Tasmania is about to experience a surge in foreign investment in residential real estate, according to a respected property survey.
Respondents to the quarterly ANZ/Property Council survey forecast that foreign investors would be responsible for 13.8 per cent of residential purchases in Tasmania in the March 2016 quarter.
That compares to just 2.8 per cent in June 2015, 4 per cent in September 2015 and 2.8 per cent in December 2015.
Victoria is tipped to receive the most foreign investment, with 27.6 per cent, which would be a reduction on the 30.1 per cent figure for the December 2015 quarter.
NSW is likely to be close behind, with forecasts showing its foreign investment share will climb from 24.8 per cent in December 2015 to 27.1 per cent in March 2016.
Queensland is forecast to fall from 19 per cent to 18 per cent, while South Australia is forecast to fall from 18.9 per cent to 13.3 per cent.
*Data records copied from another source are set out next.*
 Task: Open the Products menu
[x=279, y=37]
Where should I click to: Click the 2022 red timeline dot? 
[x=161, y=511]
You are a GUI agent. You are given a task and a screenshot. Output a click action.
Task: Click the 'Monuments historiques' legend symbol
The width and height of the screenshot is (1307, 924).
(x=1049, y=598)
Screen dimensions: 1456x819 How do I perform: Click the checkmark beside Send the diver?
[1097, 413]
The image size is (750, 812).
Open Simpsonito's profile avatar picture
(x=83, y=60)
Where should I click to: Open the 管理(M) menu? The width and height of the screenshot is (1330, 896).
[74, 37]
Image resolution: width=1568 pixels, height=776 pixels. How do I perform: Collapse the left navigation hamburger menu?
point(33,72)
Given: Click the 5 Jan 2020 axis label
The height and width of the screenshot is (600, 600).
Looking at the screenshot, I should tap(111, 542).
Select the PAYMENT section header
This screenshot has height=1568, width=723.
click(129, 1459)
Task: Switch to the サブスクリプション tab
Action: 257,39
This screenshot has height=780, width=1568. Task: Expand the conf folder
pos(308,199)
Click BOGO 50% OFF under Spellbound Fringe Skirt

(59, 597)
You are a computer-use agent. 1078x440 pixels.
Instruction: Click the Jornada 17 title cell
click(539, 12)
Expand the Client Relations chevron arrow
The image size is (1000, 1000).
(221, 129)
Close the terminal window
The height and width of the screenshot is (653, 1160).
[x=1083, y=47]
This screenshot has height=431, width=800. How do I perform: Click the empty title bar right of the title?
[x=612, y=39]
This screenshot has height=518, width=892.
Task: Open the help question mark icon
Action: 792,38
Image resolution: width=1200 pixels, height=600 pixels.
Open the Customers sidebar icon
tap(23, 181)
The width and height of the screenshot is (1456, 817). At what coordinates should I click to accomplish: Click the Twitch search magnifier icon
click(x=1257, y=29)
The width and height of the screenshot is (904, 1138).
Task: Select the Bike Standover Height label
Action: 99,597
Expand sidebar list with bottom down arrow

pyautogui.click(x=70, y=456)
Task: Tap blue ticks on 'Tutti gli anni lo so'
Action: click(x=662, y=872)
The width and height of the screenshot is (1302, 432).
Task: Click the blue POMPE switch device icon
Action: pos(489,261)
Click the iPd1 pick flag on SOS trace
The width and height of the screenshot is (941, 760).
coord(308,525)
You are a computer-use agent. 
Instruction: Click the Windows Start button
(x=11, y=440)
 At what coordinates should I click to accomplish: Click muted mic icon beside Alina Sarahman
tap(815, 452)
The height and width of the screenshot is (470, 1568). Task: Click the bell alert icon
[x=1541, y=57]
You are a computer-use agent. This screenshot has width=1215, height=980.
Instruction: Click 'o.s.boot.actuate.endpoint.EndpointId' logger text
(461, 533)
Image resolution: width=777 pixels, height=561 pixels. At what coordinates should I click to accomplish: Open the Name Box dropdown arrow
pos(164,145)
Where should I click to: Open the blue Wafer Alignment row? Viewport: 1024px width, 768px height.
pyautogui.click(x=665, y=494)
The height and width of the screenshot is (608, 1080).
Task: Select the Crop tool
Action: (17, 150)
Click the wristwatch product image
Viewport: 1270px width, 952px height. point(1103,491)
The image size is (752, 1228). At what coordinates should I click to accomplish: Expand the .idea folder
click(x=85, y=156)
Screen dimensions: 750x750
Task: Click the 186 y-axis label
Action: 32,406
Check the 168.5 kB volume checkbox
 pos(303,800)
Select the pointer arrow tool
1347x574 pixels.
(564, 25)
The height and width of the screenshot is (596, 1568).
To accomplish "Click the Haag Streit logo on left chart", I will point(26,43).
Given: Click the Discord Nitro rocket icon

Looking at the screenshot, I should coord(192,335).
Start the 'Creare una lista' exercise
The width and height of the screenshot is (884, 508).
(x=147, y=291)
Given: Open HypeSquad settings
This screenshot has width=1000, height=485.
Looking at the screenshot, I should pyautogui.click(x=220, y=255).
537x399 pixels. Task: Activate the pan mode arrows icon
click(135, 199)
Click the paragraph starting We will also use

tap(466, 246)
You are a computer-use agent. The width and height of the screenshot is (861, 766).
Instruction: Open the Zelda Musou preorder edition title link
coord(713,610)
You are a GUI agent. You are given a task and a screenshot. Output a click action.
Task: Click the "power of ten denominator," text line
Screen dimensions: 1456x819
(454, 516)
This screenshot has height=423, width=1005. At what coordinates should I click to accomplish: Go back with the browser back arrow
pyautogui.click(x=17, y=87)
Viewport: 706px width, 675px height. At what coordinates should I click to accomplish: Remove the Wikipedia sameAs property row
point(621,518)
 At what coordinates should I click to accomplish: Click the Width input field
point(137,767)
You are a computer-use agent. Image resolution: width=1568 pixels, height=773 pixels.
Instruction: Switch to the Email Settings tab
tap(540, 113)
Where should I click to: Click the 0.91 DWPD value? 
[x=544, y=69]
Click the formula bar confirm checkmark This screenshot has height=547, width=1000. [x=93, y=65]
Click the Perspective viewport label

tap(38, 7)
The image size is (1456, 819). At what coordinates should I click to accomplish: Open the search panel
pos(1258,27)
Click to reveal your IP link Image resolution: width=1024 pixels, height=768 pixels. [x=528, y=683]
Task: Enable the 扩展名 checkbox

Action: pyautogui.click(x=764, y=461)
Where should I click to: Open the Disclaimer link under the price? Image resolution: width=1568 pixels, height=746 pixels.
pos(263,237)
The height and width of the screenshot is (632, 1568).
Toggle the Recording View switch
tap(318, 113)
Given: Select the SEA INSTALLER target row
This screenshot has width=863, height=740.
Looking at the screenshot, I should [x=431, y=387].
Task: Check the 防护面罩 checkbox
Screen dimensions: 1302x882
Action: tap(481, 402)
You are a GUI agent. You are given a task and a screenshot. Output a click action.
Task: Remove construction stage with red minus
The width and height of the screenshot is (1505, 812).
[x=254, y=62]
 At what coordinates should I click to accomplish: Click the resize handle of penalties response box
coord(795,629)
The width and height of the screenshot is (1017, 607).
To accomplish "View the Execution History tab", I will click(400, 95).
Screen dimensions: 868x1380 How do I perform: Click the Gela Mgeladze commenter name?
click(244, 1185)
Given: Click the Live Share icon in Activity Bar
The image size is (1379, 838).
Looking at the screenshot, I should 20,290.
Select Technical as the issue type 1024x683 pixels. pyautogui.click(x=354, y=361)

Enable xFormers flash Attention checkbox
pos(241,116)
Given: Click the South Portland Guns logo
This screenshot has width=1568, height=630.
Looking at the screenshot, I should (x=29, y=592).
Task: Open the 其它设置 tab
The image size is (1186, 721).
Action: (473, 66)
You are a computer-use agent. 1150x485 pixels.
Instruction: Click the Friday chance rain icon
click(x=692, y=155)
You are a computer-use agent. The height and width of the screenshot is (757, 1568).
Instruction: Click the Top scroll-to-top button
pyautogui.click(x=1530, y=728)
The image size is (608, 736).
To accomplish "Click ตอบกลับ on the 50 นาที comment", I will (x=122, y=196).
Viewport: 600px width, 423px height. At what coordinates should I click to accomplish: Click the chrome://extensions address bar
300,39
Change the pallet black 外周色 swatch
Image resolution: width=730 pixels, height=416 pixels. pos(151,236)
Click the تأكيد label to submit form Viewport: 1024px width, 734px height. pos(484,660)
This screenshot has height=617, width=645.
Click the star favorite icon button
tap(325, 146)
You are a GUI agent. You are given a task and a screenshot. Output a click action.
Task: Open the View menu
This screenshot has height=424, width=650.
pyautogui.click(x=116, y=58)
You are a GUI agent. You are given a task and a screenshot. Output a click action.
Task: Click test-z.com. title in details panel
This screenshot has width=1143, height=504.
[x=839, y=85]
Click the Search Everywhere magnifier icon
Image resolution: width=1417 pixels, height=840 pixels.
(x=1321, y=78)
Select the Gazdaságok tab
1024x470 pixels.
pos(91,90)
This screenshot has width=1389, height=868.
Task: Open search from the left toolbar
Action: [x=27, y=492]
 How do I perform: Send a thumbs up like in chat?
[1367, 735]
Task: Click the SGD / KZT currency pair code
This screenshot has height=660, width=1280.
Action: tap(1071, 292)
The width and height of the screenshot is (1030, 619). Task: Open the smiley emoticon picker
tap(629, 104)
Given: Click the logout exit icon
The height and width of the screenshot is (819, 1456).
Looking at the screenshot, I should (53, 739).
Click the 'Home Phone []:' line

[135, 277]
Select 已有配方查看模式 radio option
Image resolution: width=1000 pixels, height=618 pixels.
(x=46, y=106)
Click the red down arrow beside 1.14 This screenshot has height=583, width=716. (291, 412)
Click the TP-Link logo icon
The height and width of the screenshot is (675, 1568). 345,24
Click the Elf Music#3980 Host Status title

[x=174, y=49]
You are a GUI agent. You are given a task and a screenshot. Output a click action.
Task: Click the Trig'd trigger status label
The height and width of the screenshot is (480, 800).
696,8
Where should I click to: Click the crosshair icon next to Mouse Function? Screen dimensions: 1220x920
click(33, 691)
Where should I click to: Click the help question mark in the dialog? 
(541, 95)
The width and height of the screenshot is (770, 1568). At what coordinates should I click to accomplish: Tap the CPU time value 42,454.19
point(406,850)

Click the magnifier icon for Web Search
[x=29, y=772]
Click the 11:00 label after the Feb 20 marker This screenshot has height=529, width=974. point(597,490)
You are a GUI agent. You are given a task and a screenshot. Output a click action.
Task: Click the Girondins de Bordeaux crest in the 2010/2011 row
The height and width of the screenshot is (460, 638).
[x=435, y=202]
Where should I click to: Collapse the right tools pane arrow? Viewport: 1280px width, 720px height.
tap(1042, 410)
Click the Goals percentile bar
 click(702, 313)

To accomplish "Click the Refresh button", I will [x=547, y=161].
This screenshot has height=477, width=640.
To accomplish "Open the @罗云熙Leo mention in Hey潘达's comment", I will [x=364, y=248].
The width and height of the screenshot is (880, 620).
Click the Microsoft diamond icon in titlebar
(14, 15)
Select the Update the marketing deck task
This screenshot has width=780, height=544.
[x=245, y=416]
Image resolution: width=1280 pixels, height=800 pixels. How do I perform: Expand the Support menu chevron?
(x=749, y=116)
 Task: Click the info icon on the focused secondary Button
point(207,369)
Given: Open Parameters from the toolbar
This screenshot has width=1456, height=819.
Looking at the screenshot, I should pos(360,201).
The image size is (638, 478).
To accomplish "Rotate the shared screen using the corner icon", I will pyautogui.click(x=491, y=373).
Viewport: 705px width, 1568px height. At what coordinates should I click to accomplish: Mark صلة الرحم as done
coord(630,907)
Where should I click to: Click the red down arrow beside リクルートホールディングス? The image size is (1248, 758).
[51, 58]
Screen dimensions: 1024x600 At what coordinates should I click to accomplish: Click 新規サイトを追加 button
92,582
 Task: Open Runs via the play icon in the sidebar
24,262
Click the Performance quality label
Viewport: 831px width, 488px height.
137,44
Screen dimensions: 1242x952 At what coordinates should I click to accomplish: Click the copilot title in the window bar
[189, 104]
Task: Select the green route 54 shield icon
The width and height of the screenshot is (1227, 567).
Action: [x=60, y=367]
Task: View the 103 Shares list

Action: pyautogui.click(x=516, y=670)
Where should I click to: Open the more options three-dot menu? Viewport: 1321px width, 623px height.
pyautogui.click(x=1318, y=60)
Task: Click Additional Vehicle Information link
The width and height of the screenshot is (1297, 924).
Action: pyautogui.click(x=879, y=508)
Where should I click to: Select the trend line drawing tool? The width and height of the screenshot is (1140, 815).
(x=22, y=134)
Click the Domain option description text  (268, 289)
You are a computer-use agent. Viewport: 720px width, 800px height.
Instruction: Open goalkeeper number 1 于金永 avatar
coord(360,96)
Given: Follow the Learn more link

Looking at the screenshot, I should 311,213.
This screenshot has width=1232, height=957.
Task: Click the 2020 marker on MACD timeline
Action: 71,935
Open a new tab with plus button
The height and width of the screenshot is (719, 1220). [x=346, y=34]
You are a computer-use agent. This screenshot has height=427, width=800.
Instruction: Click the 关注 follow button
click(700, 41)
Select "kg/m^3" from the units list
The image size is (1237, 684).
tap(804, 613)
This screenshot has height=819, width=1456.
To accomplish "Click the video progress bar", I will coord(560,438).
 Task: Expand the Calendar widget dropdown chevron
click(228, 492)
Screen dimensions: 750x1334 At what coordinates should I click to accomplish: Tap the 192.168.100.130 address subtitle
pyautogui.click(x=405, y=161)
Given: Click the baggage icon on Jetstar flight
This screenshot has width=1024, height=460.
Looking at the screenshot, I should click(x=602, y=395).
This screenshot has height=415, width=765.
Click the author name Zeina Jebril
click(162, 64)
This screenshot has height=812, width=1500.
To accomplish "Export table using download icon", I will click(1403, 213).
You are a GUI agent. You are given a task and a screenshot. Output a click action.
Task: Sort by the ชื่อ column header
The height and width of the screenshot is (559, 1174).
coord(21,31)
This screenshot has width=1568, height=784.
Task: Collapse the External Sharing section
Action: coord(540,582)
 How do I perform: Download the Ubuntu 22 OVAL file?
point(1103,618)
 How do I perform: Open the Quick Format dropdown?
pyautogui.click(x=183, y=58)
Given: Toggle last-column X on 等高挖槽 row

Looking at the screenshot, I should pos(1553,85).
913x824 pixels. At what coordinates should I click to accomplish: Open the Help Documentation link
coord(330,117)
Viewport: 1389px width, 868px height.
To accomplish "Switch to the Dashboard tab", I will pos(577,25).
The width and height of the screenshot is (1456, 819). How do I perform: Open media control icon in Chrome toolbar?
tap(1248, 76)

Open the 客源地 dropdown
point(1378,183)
Western Australia is expected to experience a quarterly increase, from 11.9 per cent to 12.6 per cent, while the ACT will move the other way, from 14 per cent to 10.7 per cent.
Throughout Australia, foreign investors are forecast to make 21.9 per cent of residential purchases in the March 2016 quarter.
That compares to 22.4 per cent in June 2015, 22.4 per cent in September 2015 and 22.3 per cent in December 2015.